Target position listing
****************

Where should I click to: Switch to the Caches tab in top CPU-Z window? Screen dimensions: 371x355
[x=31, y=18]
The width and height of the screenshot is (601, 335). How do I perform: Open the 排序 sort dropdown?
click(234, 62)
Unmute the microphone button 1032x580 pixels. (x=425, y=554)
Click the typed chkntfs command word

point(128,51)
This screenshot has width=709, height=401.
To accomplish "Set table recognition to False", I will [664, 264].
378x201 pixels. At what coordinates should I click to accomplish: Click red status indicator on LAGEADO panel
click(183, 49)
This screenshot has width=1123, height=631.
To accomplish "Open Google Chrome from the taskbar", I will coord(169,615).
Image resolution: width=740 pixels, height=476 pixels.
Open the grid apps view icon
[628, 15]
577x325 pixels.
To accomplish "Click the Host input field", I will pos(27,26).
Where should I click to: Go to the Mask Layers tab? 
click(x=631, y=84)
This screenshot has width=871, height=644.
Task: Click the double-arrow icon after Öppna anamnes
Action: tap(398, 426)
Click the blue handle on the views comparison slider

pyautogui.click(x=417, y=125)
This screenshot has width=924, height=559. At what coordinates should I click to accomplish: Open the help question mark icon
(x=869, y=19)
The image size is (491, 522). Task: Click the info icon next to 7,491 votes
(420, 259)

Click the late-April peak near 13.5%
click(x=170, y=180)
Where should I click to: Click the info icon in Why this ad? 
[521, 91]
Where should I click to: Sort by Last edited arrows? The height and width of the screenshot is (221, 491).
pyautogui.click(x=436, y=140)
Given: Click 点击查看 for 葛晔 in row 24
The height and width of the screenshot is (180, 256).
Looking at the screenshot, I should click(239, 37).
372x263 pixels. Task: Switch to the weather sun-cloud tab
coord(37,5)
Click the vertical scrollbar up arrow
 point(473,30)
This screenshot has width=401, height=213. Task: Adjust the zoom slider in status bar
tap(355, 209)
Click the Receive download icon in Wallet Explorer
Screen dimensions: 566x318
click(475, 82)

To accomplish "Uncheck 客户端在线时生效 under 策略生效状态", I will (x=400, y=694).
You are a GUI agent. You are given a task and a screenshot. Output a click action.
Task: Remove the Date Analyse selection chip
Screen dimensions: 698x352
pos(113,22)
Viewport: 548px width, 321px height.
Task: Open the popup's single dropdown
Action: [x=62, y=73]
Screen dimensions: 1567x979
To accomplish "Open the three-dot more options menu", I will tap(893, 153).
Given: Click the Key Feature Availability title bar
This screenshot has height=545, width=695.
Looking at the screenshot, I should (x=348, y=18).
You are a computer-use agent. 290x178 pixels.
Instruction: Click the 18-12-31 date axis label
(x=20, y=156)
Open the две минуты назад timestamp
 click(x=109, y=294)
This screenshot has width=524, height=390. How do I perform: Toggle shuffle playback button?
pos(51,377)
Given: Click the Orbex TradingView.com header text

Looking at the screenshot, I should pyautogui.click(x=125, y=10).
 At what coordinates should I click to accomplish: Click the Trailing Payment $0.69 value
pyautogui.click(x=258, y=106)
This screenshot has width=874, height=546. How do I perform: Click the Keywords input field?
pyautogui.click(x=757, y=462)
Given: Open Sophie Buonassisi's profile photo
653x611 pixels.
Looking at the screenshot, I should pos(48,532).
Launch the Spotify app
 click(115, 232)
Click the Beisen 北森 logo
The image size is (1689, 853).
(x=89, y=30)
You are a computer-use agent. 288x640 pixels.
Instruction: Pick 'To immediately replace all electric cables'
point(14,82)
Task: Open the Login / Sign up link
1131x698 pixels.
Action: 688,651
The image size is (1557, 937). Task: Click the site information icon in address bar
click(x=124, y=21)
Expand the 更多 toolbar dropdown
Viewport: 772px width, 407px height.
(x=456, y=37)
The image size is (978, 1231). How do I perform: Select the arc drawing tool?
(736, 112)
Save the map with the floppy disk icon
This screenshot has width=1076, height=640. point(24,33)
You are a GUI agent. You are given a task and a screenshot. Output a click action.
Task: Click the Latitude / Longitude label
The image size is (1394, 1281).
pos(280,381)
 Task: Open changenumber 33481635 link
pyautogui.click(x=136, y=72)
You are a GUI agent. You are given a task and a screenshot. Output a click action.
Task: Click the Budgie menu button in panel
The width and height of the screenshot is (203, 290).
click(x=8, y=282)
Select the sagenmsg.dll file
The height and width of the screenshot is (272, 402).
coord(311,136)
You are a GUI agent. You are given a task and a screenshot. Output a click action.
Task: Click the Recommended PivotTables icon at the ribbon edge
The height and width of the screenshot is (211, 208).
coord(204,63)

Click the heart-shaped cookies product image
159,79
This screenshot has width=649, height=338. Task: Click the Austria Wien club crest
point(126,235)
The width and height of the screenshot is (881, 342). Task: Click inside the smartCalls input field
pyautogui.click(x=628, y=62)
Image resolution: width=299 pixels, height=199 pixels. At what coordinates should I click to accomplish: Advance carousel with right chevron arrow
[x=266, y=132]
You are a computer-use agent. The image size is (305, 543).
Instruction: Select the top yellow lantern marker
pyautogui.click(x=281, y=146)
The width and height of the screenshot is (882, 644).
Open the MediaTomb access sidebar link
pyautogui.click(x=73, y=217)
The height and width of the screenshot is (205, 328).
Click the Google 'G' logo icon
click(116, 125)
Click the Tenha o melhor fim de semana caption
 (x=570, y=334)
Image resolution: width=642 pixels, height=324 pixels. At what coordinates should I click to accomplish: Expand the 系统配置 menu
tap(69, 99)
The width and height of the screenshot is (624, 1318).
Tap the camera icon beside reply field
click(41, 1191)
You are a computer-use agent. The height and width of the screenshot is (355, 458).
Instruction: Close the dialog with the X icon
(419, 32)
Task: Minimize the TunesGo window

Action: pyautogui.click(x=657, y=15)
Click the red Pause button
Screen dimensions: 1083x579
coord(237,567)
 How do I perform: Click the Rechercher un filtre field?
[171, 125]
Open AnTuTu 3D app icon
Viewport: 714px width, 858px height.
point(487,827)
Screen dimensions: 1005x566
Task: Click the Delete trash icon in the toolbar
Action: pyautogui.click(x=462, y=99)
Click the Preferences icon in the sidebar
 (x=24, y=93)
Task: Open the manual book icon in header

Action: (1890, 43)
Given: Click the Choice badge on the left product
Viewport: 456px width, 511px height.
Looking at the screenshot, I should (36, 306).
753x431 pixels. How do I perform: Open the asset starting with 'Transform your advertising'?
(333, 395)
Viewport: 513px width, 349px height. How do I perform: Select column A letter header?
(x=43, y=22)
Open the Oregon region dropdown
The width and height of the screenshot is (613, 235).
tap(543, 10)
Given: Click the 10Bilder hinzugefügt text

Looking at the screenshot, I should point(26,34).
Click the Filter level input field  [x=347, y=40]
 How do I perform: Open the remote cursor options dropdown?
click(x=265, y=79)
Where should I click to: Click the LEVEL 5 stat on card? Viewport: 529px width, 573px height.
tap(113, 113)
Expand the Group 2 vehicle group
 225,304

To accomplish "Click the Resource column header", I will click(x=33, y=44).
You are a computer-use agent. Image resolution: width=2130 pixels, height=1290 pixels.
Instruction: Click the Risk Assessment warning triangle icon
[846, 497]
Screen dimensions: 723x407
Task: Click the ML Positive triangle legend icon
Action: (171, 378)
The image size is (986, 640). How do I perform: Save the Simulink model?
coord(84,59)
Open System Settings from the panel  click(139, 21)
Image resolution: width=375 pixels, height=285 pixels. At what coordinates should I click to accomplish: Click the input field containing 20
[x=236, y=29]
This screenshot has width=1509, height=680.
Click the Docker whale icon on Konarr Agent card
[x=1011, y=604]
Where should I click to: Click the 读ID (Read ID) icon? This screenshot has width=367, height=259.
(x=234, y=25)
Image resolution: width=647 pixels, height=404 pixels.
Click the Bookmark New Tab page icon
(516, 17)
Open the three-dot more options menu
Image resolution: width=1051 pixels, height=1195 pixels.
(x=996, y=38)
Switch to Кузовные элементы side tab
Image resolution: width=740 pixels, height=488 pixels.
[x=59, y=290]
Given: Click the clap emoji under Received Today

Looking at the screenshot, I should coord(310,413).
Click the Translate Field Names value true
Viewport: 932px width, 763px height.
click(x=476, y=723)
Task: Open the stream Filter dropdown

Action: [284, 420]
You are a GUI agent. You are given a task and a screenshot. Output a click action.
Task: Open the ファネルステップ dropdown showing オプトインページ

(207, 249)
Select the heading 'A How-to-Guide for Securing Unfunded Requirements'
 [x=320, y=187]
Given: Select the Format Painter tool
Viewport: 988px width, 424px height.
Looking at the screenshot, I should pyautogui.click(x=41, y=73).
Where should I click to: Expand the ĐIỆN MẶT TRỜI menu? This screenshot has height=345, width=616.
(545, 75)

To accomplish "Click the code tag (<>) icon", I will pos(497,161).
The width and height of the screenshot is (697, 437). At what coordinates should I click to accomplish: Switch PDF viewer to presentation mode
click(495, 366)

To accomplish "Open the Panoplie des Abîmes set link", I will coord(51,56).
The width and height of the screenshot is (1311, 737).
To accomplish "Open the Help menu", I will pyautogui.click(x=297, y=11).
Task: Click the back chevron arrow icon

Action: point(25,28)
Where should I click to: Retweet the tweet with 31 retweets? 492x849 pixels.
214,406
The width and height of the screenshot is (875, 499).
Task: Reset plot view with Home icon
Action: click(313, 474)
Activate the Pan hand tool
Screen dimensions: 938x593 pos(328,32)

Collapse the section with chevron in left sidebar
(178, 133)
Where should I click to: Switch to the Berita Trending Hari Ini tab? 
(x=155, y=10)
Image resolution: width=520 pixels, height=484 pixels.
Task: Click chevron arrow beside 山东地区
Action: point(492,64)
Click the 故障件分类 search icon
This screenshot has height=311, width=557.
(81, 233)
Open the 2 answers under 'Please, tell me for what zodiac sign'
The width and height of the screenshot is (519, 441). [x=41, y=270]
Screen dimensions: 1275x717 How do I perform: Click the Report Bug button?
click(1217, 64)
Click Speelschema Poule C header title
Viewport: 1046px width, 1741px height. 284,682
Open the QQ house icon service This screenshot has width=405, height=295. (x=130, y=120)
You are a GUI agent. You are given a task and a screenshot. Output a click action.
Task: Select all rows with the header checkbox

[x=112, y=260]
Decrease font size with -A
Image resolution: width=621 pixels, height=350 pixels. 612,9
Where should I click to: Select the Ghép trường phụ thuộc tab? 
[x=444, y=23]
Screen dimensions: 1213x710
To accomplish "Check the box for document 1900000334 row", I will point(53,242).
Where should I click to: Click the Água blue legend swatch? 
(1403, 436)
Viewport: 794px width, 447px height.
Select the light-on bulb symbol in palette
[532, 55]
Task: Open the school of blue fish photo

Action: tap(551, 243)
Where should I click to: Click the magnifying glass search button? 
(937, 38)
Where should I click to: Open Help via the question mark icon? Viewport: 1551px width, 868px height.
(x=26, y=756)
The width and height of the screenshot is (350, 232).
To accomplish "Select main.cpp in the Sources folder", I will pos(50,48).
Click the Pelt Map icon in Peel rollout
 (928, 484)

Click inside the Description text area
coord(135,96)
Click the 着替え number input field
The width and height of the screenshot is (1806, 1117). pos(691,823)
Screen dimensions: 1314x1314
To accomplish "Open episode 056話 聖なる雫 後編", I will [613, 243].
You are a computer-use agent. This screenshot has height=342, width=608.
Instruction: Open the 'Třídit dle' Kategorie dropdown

****************

Short problem: Reproduce the listing above from its first line through the line containing "I will coord(169,615).", including both of those lines.

Task output:
Where should I click to: Switch to the Caches tab in top CPU-Z window? Screen dimensions: 371x355
[x=31, y=18]
The width and height of the screenshot is (601, 335). How do I perform: Open the 排序 sort dropdown?
click(234, 62)
Unmute the microphone button 1032x580 pixels. (x=425, y=554)
Click the typed chkntfs command word

point(128,51)
This screenshot has width=709, height=401.
To accomplish "Set table recognition to False", I will [664, 264].
378x201 pixels. At what coordinates should I click to accomplish: Click red status indicator on LAGEADO panel
click(183, 49)
This screenshot has width=1123, height=631.
To accomplish "Open Google Chrome from the taskbar", I will coord(169,615).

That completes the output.